▸ Problem to work on:
What you return should match every entry, character for character.

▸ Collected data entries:
--------------------
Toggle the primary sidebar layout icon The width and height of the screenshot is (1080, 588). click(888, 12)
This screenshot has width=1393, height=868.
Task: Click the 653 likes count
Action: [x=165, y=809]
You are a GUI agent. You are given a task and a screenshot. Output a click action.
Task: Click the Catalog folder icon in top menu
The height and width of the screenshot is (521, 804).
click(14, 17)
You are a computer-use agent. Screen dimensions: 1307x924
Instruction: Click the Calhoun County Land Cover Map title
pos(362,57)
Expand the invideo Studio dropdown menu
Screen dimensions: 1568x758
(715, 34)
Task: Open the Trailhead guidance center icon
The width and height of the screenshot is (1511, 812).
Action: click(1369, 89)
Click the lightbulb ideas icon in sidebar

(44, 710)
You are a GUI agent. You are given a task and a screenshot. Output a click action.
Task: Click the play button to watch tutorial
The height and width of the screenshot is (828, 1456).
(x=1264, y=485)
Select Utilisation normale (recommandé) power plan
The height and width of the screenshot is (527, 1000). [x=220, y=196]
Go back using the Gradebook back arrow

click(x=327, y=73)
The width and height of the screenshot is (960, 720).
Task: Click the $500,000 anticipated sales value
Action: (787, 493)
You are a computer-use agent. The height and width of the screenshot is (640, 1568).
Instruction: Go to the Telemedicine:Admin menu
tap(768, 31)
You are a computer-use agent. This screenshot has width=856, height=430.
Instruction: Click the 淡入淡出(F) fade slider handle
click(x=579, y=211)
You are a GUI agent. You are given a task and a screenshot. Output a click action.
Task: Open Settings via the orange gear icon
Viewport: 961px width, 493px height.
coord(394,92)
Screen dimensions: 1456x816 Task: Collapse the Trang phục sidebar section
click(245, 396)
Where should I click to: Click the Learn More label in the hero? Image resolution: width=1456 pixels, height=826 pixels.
--------------------
▸ Result of the task:
Toggle the primary sidebar layout icon The width and height of the screenshot is (1080, 588). click(888, 12)
This screenshot has width=1393, height=868.
Task: Click the 653 likes count
Action: [x=165, y=809]
You are a GUI agent. You are given a task and a screenshot. Output a click action.
Task: Click the Catalog folder icon in top menu
The height and width of the screenshot is (521, 804).
click(14, 17)
You are a computer-use agent. Screen dimensions: 1307x924
Instruction: Click the Calhoun County Land Cover Map title
pos(362,57)
Expand the invideo Studio dropdown menu
Screen dimensions: 1568x758
(715, 34)
Task: Open the Trailhead guidance center icon
The width and height of the screenshot is (1511, 812).
Action: click(1369, 89)
Click the lightbulb ideas icon in sidebar

(44, 710)
You are a GUI agent. You are given a task and a screenshot. Output a click action.
Task: Click the play button to watch tutorial
The height and width of the screenshot is (828, 1456).
(x=1264, y=485)
Select Utilisation normale (recommandé) power plan
The height and width of the screenshot is (527, 1000). [x=220, y=196]
Go back using the Gradebook back arrow

click(x=327, y=73)
The width and height of the screenshot is (960, 720).
Task: Click the $500,000 anticipated sales value
Action: (787, 493)
You are a computer-use agent. The height and width of the screenshot is (640, 1568).
Instruction: Go to the Telemedicine:Admin menu
tap(768, 31)
You are a computer-use agent. This screenshot has width=856, height=430.
Instruction: Click the 淡入淡出(F) fade slider handle
click(x=579, y=211)
You are a GUI agent. You are given a task and a screenshot. Output a click action.
Task: Open Settings via the orange gear icon
Viewport: 961px width, 493px height.
coord(394,92)
Screen dimensions: 1456x816 Task: Collapse the Trang phục sidebar section
click(245, 396)
Where should I click to: Click the Learn More label in the hero? Image resolution: width=1456 pixels, height=826 pixels.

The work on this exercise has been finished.